Kids do the darnedest things when one parent disses the other

Kids do the darnedest things when one parent disses the other

On July 21, 2015, Illinois Gov. Bruce Rauner signed Senate Bill 57 into law and, with that signature, took the state many steps closer to a more modern approach to family law. The act will significantly change the laws governing marriage, divorce, custody and other matters that fall under the family law banner after its effective date of Jan. 1, 2016. We will go into more detail about the particulars in a future post. Here we want to look at custody decisions under the current law, using the best interest of the child factors.

For the time being, state law requires courts to consider the best interest of the child when making decisions about custody and visitation. The statutes lay out a number of factors that the court must take under advisement, examining each independently in order to build a complete picture of the child’s current situation and how the alternatives presented will affect his or her welfare. None of these factors carries more weight than the others. For the most part.

A few things can have more influence as the judge deliberates, and a case from Michigan offers an interesting illustration of one more important factor in particular. Generally, the court will not consider a parent’s conduct if the parent/child relationship is not affected. The court will even forgive past conduct if it looks as if the behavior will not be repeated. This is true in both Illinois and Michigan.

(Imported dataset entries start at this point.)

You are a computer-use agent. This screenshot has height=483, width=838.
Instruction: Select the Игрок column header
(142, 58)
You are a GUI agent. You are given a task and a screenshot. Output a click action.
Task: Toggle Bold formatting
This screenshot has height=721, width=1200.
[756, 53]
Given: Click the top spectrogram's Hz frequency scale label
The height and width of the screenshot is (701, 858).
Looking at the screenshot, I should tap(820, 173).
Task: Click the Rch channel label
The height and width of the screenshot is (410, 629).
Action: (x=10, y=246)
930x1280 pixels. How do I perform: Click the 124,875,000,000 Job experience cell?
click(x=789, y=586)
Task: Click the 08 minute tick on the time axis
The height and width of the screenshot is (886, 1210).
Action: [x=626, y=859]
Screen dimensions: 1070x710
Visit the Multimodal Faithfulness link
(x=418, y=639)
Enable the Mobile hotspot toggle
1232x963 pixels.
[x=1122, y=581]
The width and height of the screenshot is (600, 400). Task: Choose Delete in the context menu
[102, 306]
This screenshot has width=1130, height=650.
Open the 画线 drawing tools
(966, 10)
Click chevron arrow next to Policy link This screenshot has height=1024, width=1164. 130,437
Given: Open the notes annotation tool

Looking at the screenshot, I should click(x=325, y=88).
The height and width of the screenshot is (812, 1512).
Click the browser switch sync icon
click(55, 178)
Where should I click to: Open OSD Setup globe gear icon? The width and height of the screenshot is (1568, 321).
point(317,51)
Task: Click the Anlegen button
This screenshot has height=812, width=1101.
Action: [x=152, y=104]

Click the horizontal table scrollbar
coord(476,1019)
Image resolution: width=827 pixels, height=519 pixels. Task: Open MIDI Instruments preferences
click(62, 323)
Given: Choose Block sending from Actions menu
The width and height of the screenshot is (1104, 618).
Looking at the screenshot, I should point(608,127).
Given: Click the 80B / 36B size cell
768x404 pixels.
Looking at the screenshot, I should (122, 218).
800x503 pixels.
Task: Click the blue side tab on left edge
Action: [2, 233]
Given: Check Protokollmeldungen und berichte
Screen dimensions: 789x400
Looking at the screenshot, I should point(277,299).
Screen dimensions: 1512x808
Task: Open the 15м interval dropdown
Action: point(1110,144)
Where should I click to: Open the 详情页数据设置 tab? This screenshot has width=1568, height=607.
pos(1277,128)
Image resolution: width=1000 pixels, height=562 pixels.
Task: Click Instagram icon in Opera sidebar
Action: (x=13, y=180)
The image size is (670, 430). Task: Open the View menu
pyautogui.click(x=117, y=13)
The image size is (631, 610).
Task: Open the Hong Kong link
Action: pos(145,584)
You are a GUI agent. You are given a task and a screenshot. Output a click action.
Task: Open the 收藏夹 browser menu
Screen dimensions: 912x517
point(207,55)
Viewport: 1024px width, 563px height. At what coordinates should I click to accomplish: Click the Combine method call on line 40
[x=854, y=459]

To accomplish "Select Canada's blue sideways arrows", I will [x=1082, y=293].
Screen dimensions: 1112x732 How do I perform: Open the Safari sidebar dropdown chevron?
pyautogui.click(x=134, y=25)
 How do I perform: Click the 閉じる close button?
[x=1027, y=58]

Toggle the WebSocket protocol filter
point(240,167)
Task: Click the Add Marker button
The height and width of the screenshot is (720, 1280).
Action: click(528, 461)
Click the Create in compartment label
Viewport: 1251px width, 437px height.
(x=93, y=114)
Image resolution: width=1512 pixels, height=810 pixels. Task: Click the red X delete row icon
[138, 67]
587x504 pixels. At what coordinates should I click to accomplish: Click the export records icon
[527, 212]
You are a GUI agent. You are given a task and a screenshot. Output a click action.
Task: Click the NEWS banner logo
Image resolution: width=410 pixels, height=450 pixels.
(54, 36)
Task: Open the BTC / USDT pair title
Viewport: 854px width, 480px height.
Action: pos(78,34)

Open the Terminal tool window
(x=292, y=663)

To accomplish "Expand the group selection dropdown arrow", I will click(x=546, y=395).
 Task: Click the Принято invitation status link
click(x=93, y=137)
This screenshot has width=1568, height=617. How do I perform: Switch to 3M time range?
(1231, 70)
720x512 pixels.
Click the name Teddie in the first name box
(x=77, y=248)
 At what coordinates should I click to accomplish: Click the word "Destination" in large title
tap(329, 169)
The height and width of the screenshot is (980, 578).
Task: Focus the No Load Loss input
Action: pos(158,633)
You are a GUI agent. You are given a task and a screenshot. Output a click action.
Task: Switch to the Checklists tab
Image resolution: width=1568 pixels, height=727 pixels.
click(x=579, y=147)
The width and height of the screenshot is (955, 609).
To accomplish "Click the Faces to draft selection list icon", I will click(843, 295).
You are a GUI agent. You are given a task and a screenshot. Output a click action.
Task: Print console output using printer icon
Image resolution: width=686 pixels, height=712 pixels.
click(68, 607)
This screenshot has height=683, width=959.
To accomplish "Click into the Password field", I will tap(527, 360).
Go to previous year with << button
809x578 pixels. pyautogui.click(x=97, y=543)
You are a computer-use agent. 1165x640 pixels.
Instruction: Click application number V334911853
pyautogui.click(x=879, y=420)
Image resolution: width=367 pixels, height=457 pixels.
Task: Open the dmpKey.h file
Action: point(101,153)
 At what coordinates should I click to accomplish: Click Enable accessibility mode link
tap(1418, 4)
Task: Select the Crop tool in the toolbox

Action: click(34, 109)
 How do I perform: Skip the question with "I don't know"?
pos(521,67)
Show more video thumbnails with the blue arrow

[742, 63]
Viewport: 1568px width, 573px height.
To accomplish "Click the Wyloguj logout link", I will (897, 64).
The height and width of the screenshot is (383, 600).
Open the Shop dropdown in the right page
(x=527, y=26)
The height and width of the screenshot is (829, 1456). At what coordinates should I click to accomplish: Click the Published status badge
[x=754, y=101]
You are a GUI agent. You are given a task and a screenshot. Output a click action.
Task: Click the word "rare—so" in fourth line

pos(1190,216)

What courts generally will not tolerate is one parent undermining the other parent’s relationship with the children. A father cannot trash talk the mother to the children in order to convince them she is a bad parent. A mother cannot falsely accuse the father of violence or drunkenness in order to create a rift between the children and their father.

In fact, some courts have much less patience than others when it comes to this kind of behavior.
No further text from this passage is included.